Now though, it seemed our only salvation would have to come from the Wizard’s Council. I didn’t hold out any high expectations from that corner. They were in hiding, they feared Malice, and they would probably turn out to be a bunch of decrepit old men in bath gowns that they insisted on calling wizard’s robes. If they were going to do any good, they would have done it already.
Above, the stars were dim in their liquid void, and most of the light came not from the burning orb my father held, but from the silver grey mists, alive with their own lunacy. Ajax and Fletcher were saturnine, glaring straight ahead, and the wolves padded warily at their sides. Their heads flicked from side to side, openly distrustful of the flame’s protection against the fog.

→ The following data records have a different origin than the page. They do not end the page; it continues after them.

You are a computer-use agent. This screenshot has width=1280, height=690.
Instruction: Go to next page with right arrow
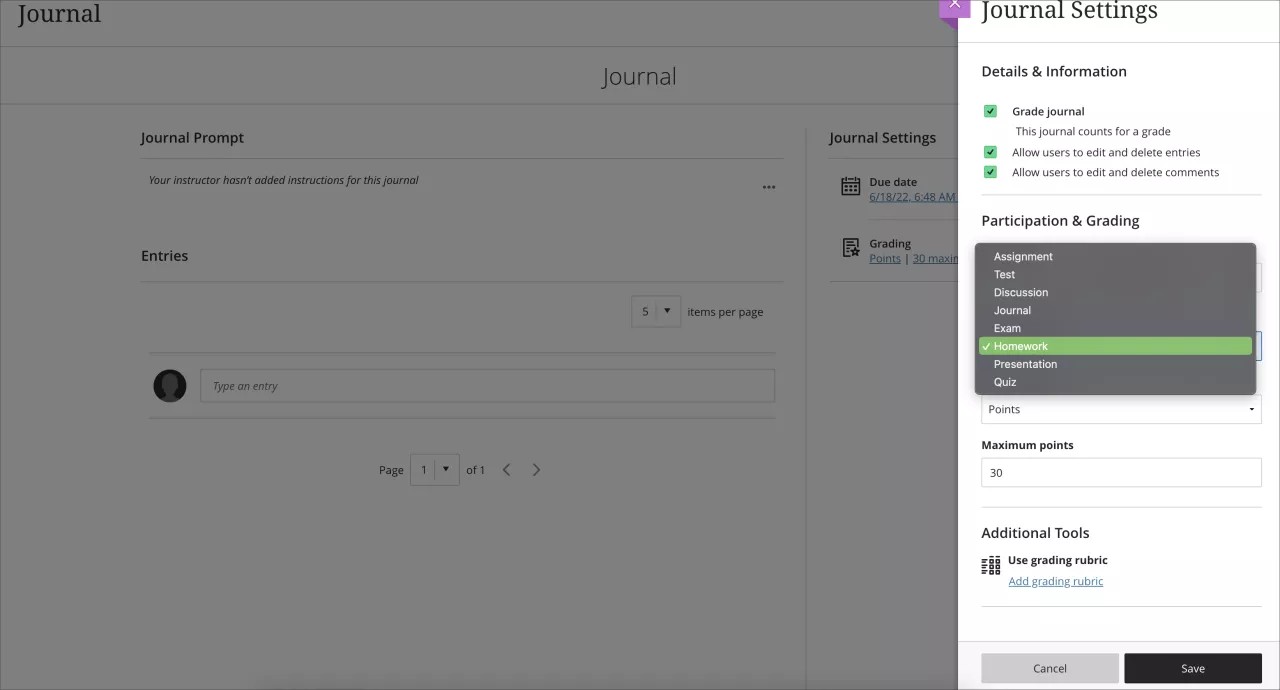(x=536, y=469)
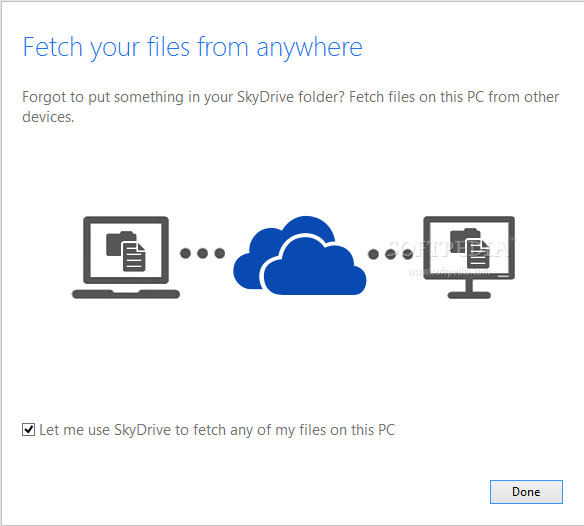Click the dark folder icon on laptop screen
Screen dimensions: 584x526
[x=115, y=243]
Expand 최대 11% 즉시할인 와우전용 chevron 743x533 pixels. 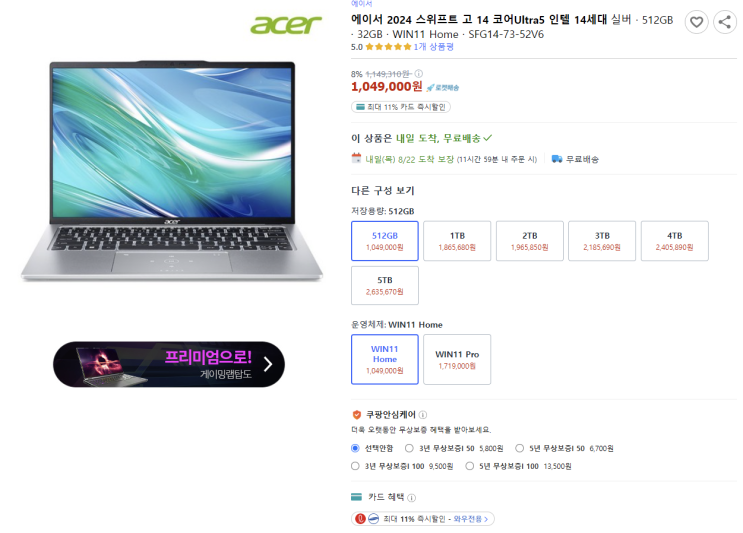[x=486, y=519]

Shamblers moaned in the unseen wilderness.
“It is not far,” my father said, though it was a mystery how he judged distance at all. Away from the ruins, the only landmarks to go by were the trees, unevenly scattered stakes of no use as signposts.
It occurred to me that, dramatically speaking, we were approaching the optimal juncture for a daring surprise rescue. Maybe the Wizard’s Council would show up. Somehow, I doubted it.
Out of the silver grey clouds appeared two alabaster pillars, joined by a seamless arch twisted like a Mobius strip. This had to be the Door, and the end of all hope.
No one was holding me any longer. Even if I could have escaped, if there had been an out for me alone, I would not have taken it. I could not leave Li to my mother. I think our captors had already guessed that.
Suddenly, a glistening film expanded from column to column, and the fog vacated a clearing around the arch. I could feel the telltale tingle of powerful magic, spiders dancing on my skin. On the other side of that threshold, Malice waited. A foolish part of me wondered what it would be like to meet my mother for the first time, even though I knew it wasn’t really her in that body. My mother had died. What was left was a Shadow, a shell.
In his eagerness to be reunited with his wife, my father did not as much as glance at me before running through the portal. He was sure we would follow. Malice had the Numians by their throats.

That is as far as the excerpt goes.